OPEC+ Increases Oil Production
OPEC+ will increase oil production in October but at a reduced pace. The group has agreed to a raise of 137,000 barrels per day, a decrease from the more substantial increases in recent months. This decision marks the beginning of unwinding a previous 1.65 million bpd cut after reversing a 2.5 million bpd reduction earlier this year. The focus seems to be more on reclaiming market share than on maintaining price stability. Saudi Arabia and the UAE are the only members with the capacity to add more supply.
This announcement is made ahead of an expected decline in seasonal demand. Crude oil prices have already fallen about 15% this year to roughly $65 a barrel, affecting oil company profits and employment despite some buffer from Western sanctions on Russia and Iran.
In the short term, the decision may lower oil prices, which could benefit importers like EUR, JPY, and INR, while posing challenges for petrocurrencies such as CAD, NOK, and RUB if crude prices remain weak. This development did not surprise the markets.

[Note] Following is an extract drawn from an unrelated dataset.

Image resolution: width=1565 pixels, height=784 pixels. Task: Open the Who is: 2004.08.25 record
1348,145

With OPEC+ adding supply into a market already facing a seasonal slowdown, the path of least resistance for oil prices appears to be lower. Traders are looking at buying put options on November Brent crude futures, targeting a move towards $60 a barrel. This strategy allows us to capitalize on further price weakness while defining our maximum risk.
OPEC+ Market Dynamics
This bearish view is reinforced by recent data from the Energy Information Administration, which in its early September 2025 report confirmed a global supply surplus for the fourth quarter, citing sluggish demand. We have seen this market-share-driven strategy before, particularly during the 2014-2016 oil glut, which suggests this downward price pressure could be sustained. The current crude price of around $65 a barrel is already down nearly 15% since the start of 2025, showing persistent weakness.
In the currency markets, this translates into a negative outlook for petrocurrencies. We are positioning for further weakness in the Canadian dollar, which has already fallen 3% against the greenback in the last quarter to trade near 1.39. Conversely, lower energy import costs are a tailwind for the Japanese yen and the euro, making call options on these currencies an attractive hedge.

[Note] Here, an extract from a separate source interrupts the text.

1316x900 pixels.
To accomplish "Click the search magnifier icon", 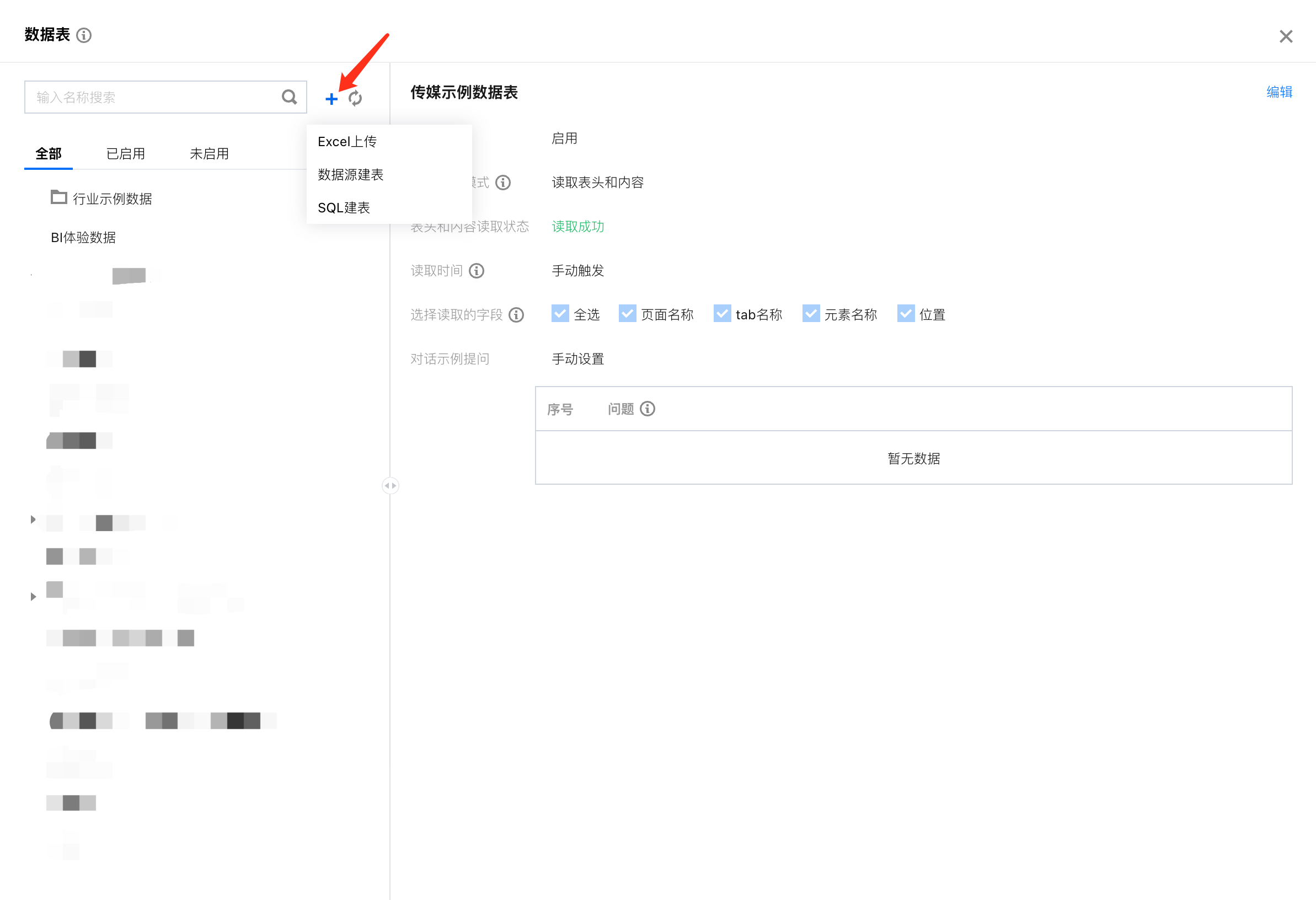I will coord(290,98).
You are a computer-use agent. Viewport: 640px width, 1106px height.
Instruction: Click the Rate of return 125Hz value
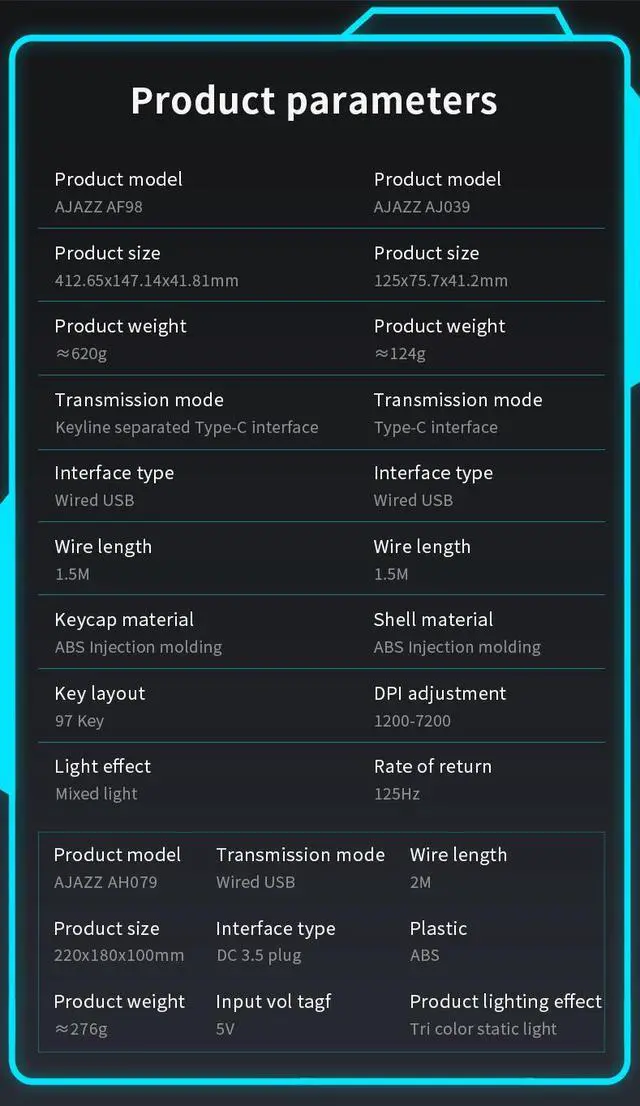point(397,794)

Beyond oil itself, we see opportunities in equity derivatives that reflect these changing cost structures. Put options on energy sector ETFs appear prudent as oil company profit margins are set to compress further. On the other hand, call options on airline and transportation indexes are gaining interest, as lower fuel expenses provide a direct boost to their earnings.
However, since the OPEC+ decision was widely expected, much of this news may already be priced into the market. This suggests that implied volatility in oil options could decrease if prices stabilize instead of falling sharply. Therefore, we are also considering selling out-of-the-money call spreads to collect premium, betting that any price rallies in the coming weeks will be capped.